We have been recently getting a lot of queries regarding whether or not FDA can still issue NDC/NHRIC labeler codes for medical devices with the recent advent of the new UDI (Unique Device Identification) regulations being implemented by the FDA.
The answer to this question is NO!!!
Some clients are arguing about the NDC labeler codes that have been issued in the past to some companies for medical devices like blood glucose strips and are trying hard to figure out the rationale behind the FDA stopping the issuance of these labeler codes. We understand that these questions are arising due to the problems many clients might be facing during reimbursement. The following update talks about the where the FDA stands regarding the issuance of NDC/NHRIC labeler codes for medical devices
NDC/NHRIC labeler codes for medical devices:
The FDA is no longer issuing new FDA labeler codes to device manufacturers. The FDA labeler codes are necessary to develop NDCs (National Drug Codes) – for the purpose of identifying drugs. The application of FDA labeler codes and NDCs/NHRICs (National Health Related Item Codes) to medical devices was an interim solution for device identification. As the FDA announced on September 24, 2013, UDI is being phased in as the regulatory requirement for device identification, replacing NHRICs and NDCs when used only to identify a device. In 2016, the FDA released a guidance regarding the enforcement policy on NHRIC and NDC numbers assigned to devices. If a device is not required to bear a UDI on its label, any NHRIC or NDC number that was assigned to that device will be rescinded as of September 24, 2018 and should be removed from the device label and package but the FDA does not intend to enforce the prohibition against providing these numbers on labels and packaging until September 24, 2021. Please see Unique Device Identification System for the announcement.
Application of UDI:
In order to apply UDIs to your device labels, you will need to contact an accredited Issuing Agency.
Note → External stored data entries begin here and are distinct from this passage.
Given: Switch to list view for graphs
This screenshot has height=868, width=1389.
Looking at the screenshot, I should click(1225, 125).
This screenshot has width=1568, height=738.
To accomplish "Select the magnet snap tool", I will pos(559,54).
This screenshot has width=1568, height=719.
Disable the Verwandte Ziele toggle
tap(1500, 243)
mdi can help you with starting the UDI process for your devices by contacting the issuing agencies who will help you start the process of assigning identifiers and applying barcodes to your products and mdi will be maintaining the GUDID database for your medical device products and acting as a regulatory liaison with the FDA.
Please note that the UDI regulations are now applicable to Class III and Class II devices. Please see the summary of UDI Compliance Dates for all classes of medical devices.
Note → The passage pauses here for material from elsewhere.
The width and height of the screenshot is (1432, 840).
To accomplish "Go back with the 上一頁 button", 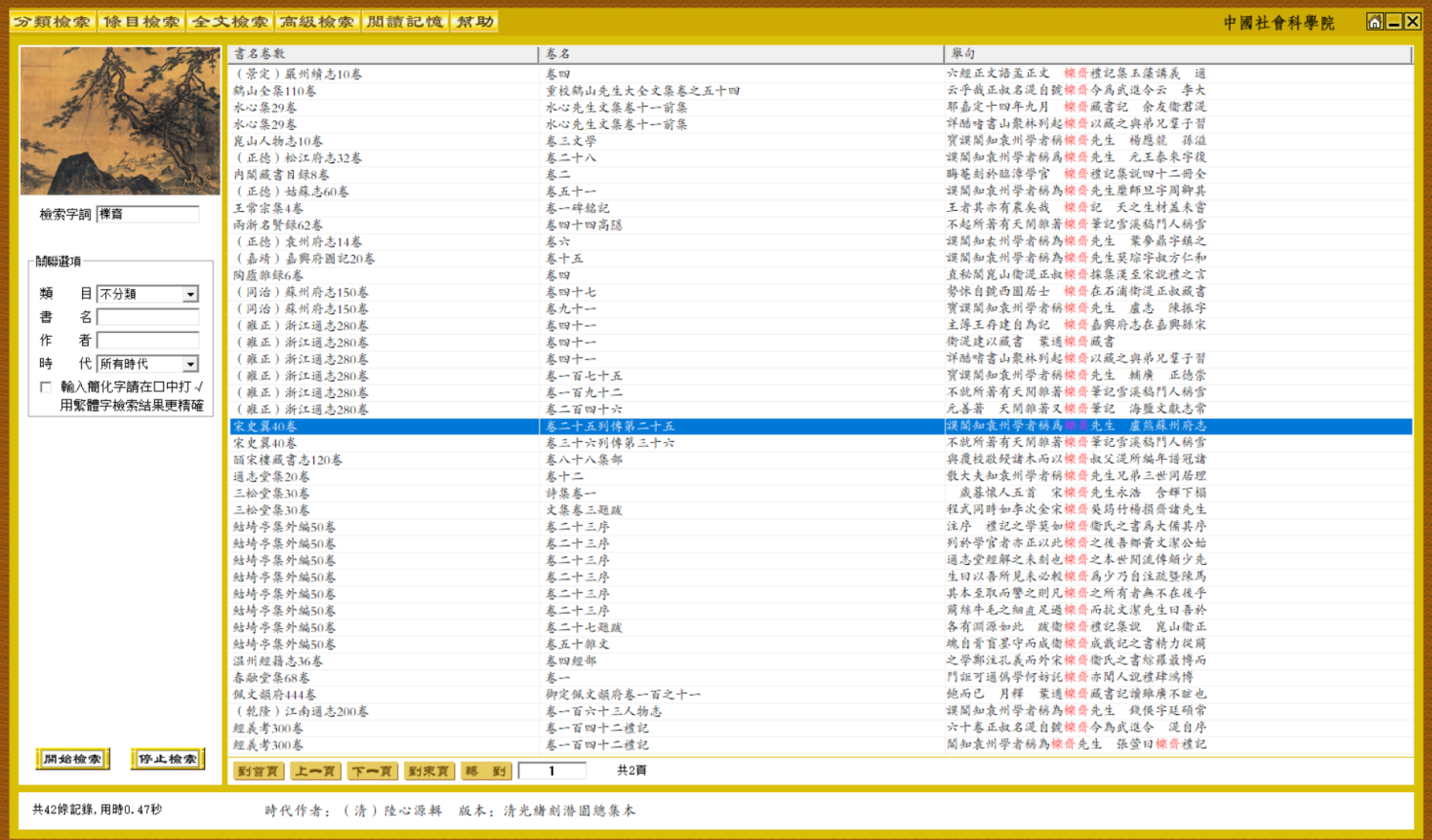I will (x=315, y=770).
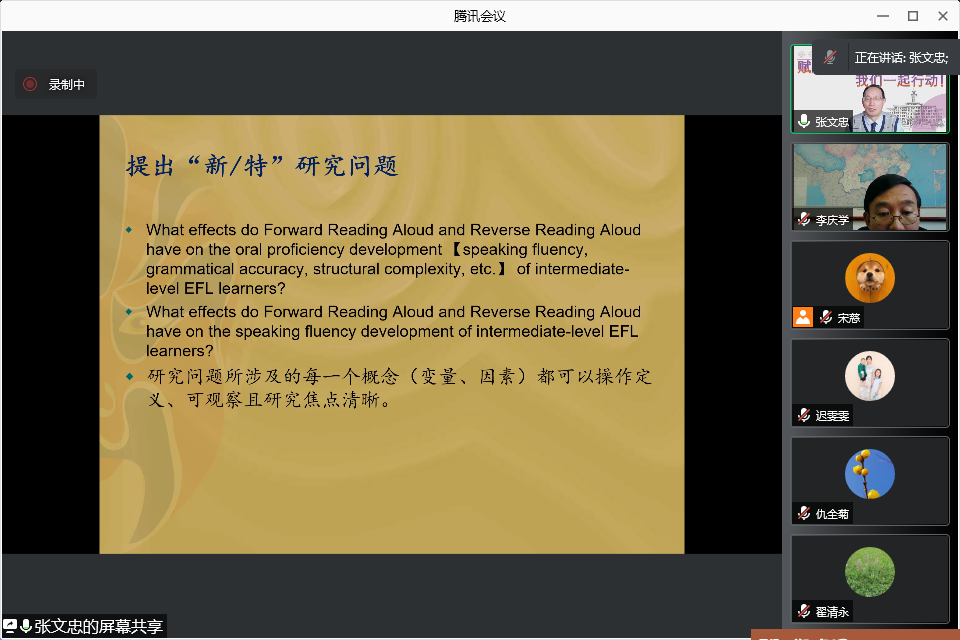Screen dimensions: 960x640
Task: Click the shared slide title 提出新/特研究问题
Action: 262,166
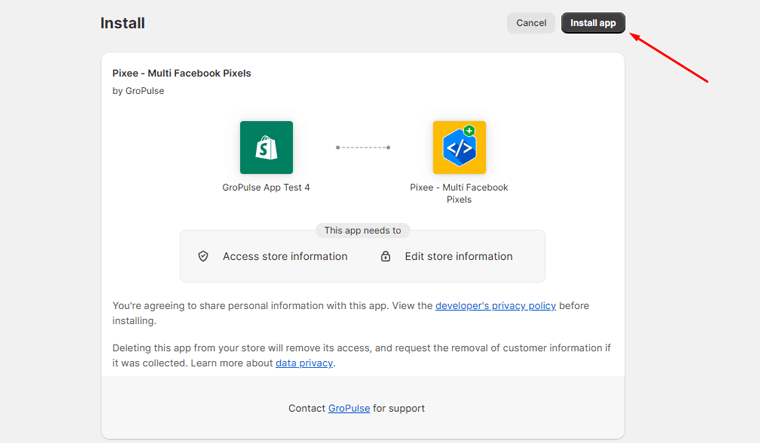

For the purposes of reimbursement, FDA understands that the changes implemented from the UDI Rule change the practice of using NDC/NHRIC codes for reimbursement on medical devices. The FDA has stated that neither inclusion in the NDC Directory nor assignment of an NDC number is a determination that a product is a drug as defined by the FD&C Act, nor does either denote that a product is covered or eligible for reimbursement by Medicare, Medicaid or other payers. The FDA doesn’t yet have a permanent solution for medical device manufacturers but they are working on it and will come up with some solution in near future for this issue.